Given data –
────────
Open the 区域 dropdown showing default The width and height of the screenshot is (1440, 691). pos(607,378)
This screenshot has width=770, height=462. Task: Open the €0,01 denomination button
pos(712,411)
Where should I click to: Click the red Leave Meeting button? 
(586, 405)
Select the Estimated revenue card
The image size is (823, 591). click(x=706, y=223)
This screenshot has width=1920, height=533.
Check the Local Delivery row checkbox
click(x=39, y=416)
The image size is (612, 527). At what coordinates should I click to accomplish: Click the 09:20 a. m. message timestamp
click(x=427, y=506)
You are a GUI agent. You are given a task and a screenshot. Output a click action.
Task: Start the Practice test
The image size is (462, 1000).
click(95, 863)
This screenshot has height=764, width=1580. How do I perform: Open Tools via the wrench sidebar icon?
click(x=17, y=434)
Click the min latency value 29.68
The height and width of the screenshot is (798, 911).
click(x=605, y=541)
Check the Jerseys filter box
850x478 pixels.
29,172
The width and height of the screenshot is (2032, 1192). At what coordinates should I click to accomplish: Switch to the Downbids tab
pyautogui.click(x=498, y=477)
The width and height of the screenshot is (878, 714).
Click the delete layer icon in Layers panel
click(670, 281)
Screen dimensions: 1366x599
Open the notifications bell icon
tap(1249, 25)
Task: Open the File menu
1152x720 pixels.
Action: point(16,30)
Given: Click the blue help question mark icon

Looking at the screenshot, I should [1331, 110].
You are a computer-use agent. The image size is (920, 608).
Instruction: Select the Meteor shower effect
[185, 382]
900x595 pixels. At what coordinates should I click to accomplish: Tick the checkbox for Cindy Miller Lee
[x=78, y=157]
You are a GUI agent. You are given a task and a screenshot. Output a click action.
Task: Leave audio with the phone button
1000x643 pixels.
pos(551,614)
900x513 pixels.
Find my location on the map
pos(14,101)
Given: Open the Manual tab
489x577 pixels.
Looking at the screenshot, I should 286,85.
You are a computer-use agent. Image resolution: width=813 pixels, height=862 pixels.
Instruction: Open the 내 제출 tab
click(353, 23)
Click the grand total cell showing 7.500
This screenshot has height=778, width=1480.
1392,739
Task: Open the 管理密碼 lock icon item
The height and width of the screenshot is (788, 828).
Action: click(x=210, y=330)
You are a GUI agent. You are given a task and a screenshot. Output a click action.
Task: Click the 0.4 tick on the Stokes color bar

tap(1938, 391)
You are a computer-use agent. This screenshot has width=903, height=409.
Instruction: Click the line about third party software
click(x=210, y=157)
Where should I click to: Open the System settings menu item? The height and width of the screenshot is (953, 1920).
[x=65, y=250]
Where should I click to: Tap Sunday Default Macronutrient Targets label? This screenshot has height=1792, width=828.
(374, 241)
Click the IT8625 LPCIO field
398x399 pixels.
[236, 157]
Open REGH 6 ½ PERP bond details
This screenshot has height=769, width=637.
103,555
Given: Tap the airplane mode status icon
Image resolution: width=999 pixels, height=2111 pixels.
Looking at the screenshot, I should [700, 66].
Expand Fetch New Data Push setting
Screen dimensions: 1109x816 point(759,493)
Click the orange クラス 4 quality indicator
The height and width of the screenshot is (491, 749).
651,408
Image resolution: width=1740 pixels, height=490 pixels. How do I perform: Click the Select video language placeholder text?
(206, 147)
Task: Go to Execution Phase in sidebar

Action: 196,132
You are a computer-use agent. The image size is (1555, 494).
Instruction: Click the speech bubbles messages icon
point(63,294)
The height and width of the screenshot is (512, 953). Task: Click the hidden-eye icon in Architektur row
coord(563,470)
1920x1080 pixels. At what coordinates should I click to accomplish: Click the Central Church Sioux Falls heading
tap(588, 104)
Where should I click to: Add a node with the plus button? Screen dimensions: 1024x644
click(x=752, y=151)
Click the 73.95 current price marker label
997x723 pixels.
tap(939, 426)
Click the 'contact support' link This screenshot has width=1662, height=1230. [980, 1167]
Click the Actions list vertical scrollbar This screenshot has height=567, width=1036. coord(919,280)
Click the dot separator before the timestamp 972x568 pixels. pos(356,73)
────────
The task – Go through the entries above and copy every line containing "agent".

Result below –
You are a GUI agent. You are given a task and a screenshot. Output a click action.
You are a computer-use agent. The image size is (920, 608).
You are a GUI agent. You are given a task and a screenshot. Output a click action.
You are a computer-use agent. Image resolution: width=813 pixels, height=862 pixels.
You are a GUI agent. You are given a task and a screenshot. Output a click action.
You are a computer-use agent. This screenshot has width=903, height=409.
You are a computer-use agent. The image size is (1555, 494).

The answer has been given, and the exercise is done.